▶ **Records for processing**
....

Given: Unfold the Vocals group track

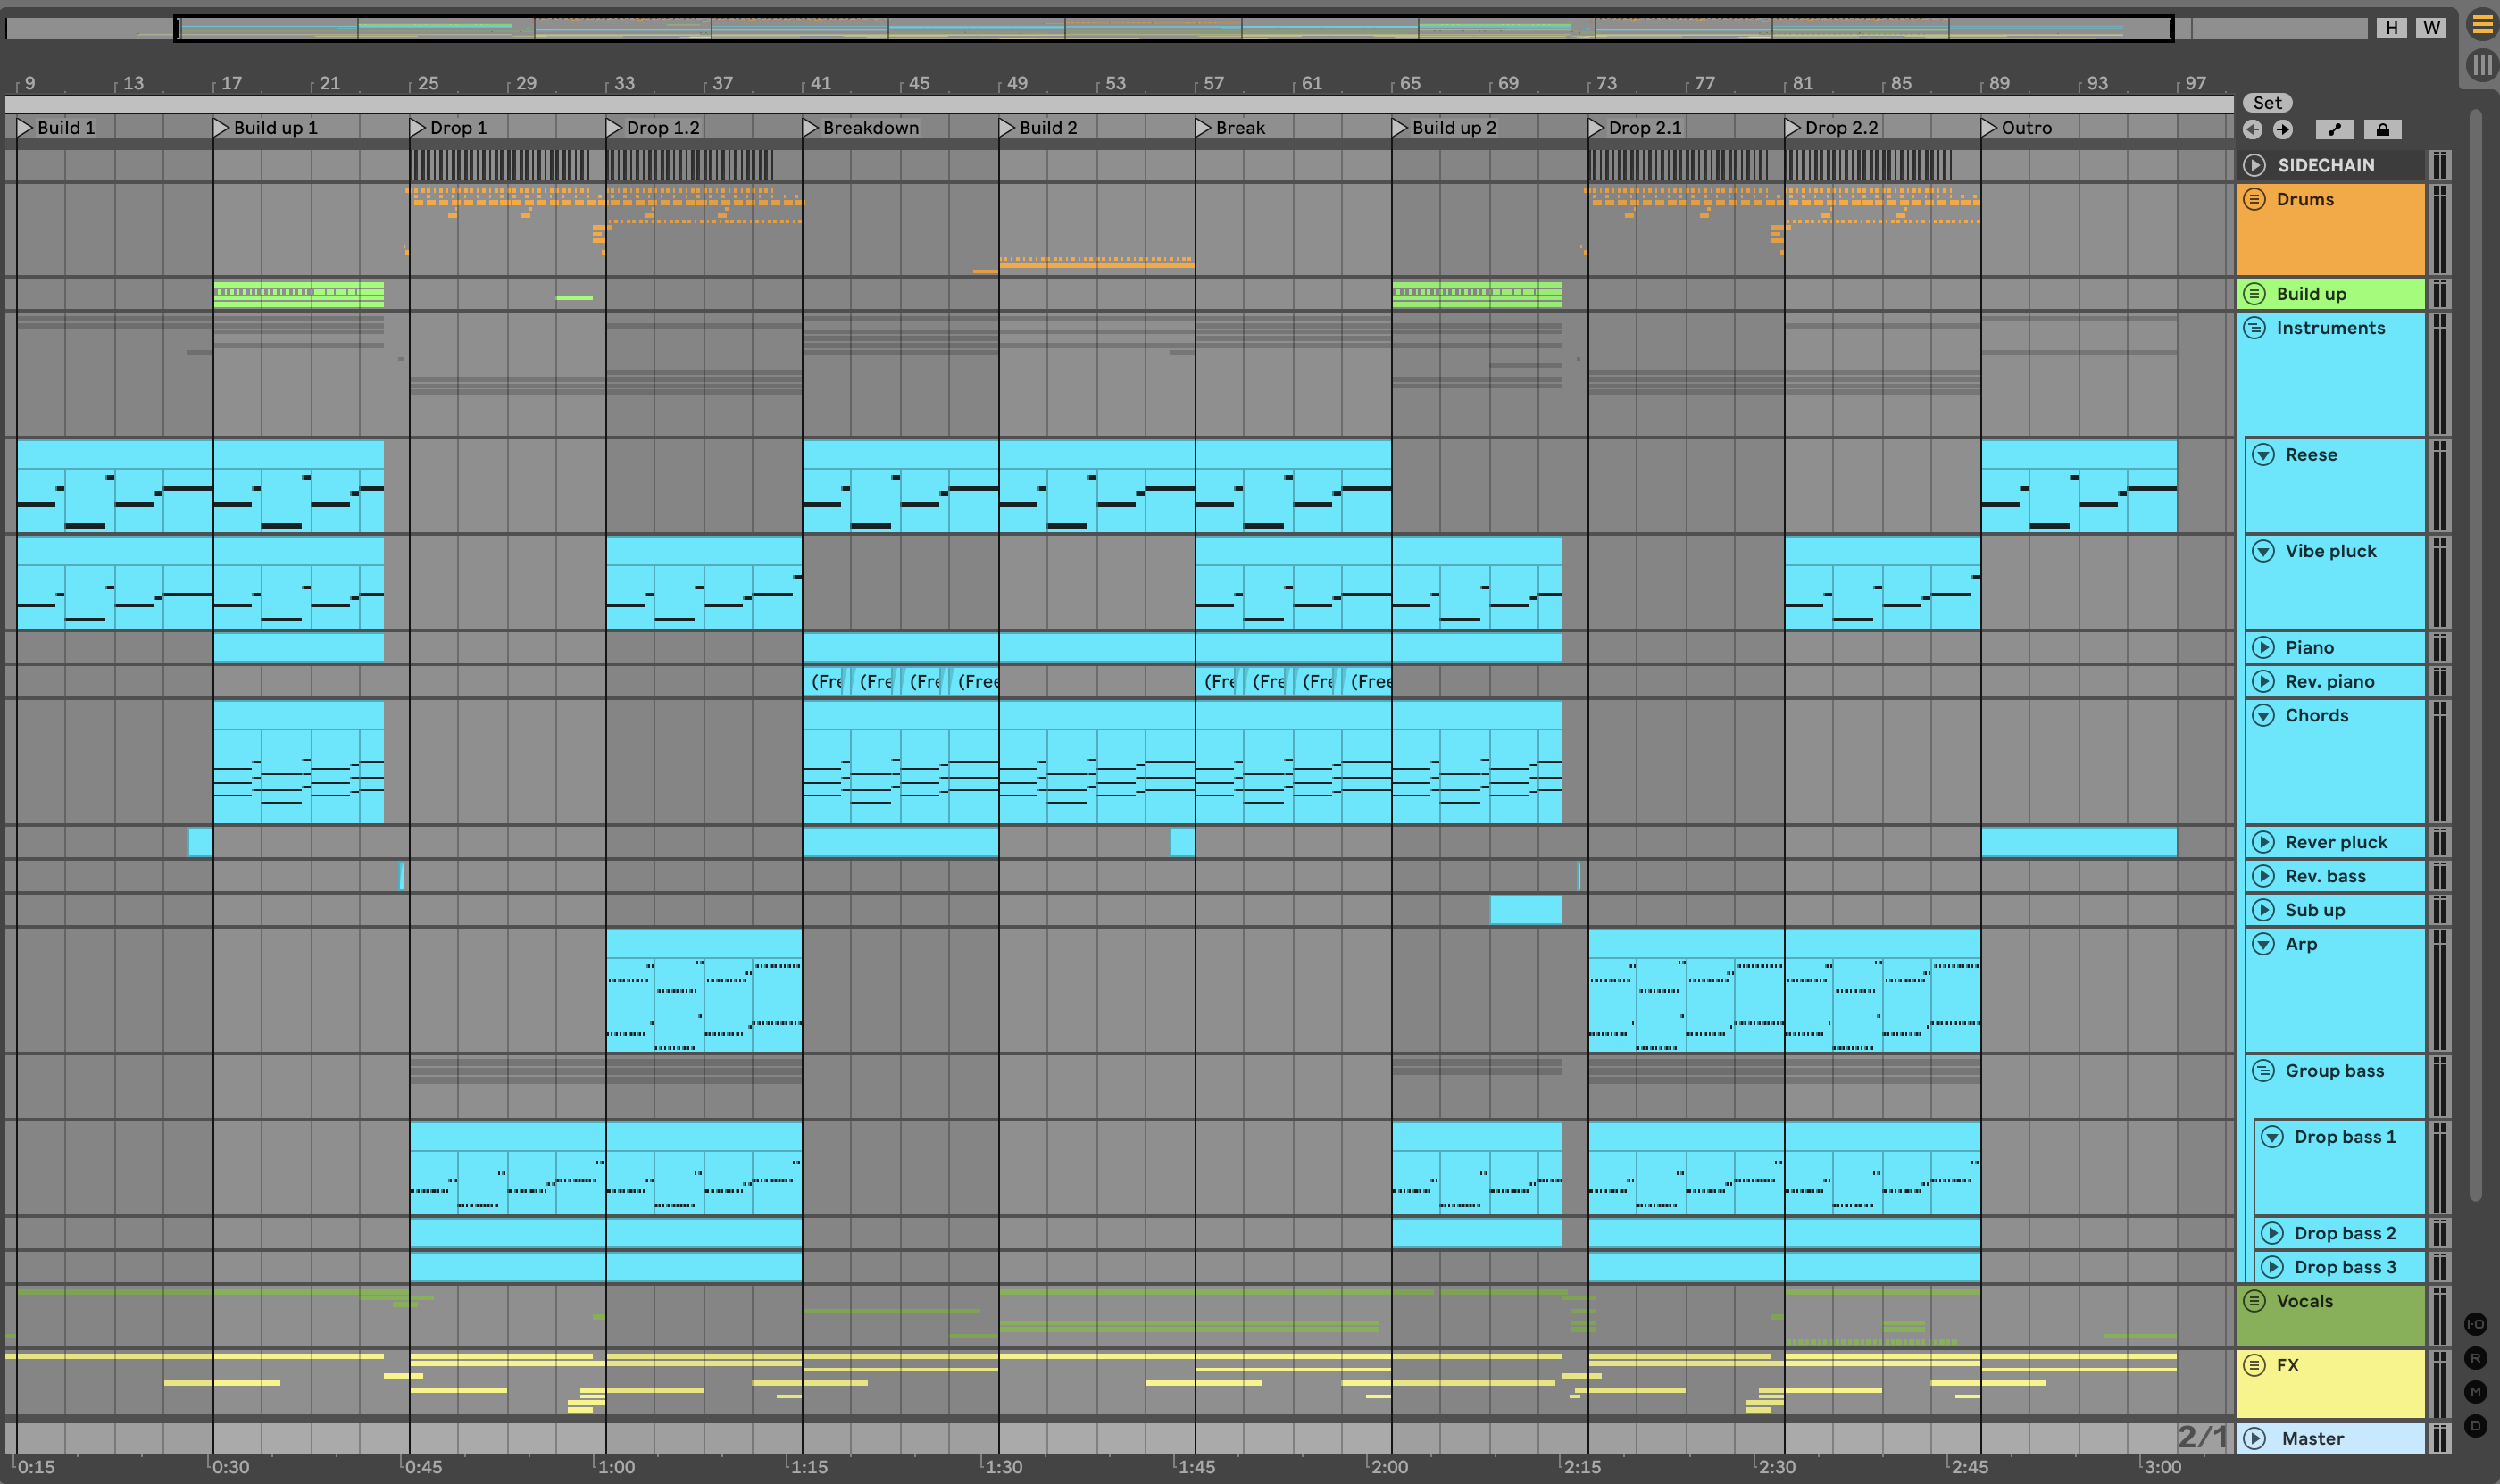Looking at the screenshot, I should 2254,1301.
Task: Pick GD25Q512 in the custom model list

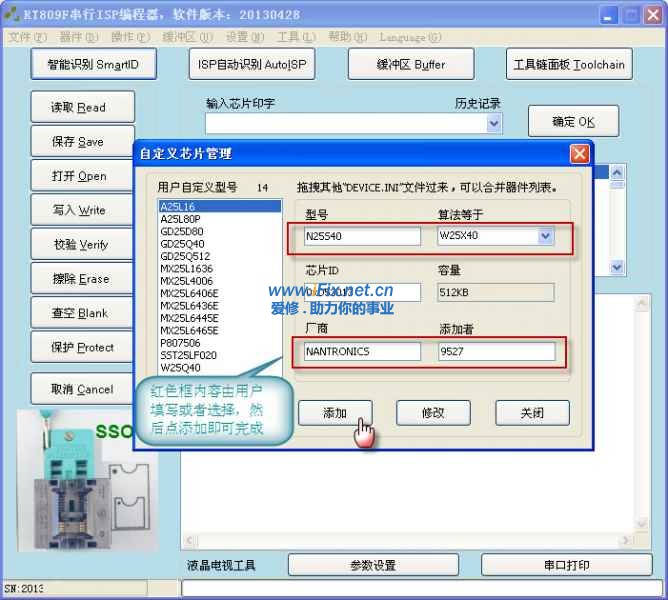Action: tap(182, 256)
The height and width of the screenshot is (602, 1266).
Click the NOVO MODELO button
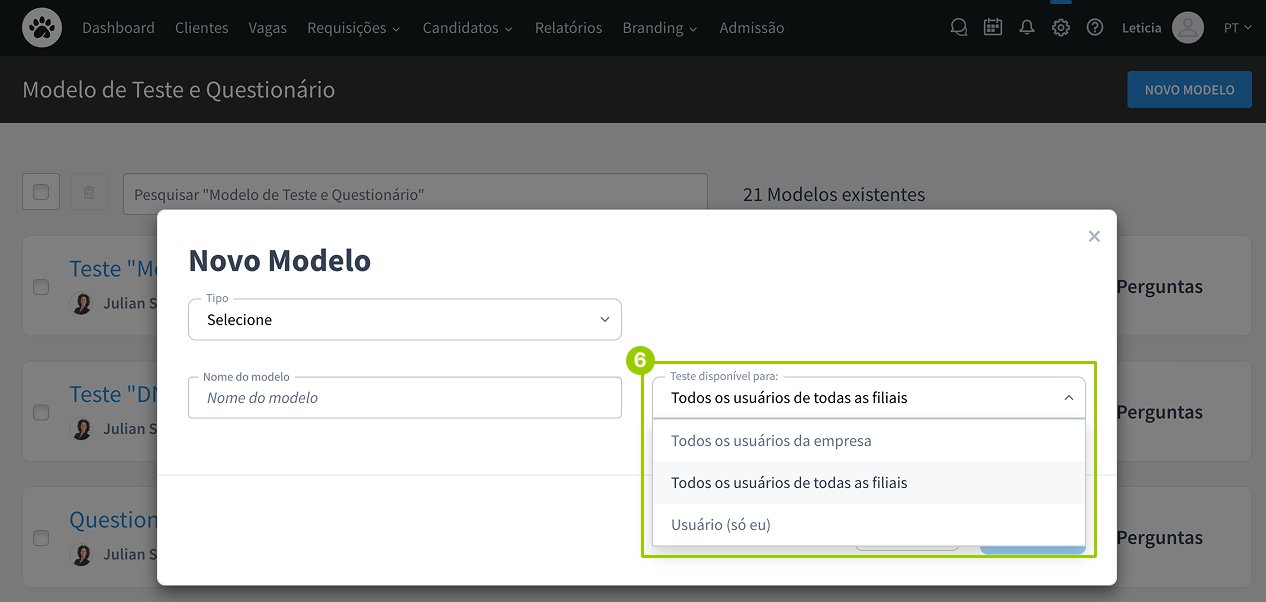1189,90
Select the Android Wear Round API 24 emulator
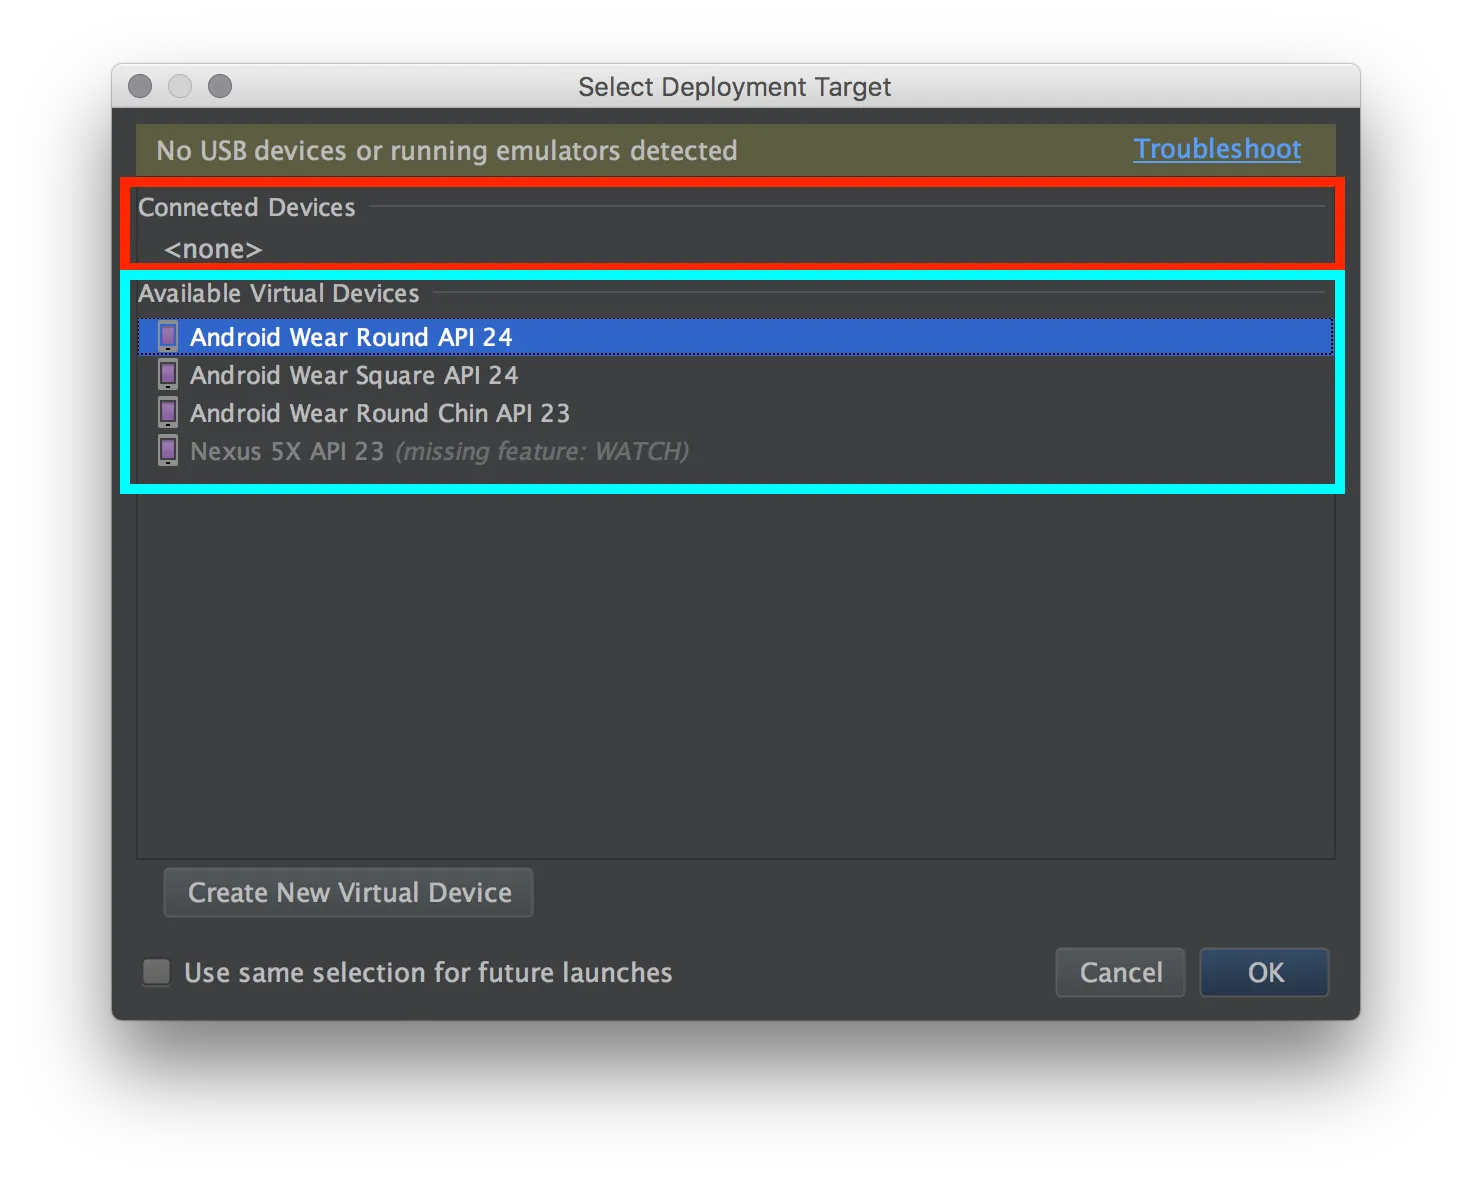1472x1180 pixels. [351, 337]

....

▶ **What this task involves**
Reproduce word for word the part of the records that opens with the line containing "The height and" and runs through the end of the records, leaving the pictures out of your answer.

▶ **Correct output**
The height and width of the screenshot is (602, 1266).
Click the NOVO MODELO button
1189,90
Select the Android Wear Round API 24 emulator
1472x1180 pixels. [351, 337]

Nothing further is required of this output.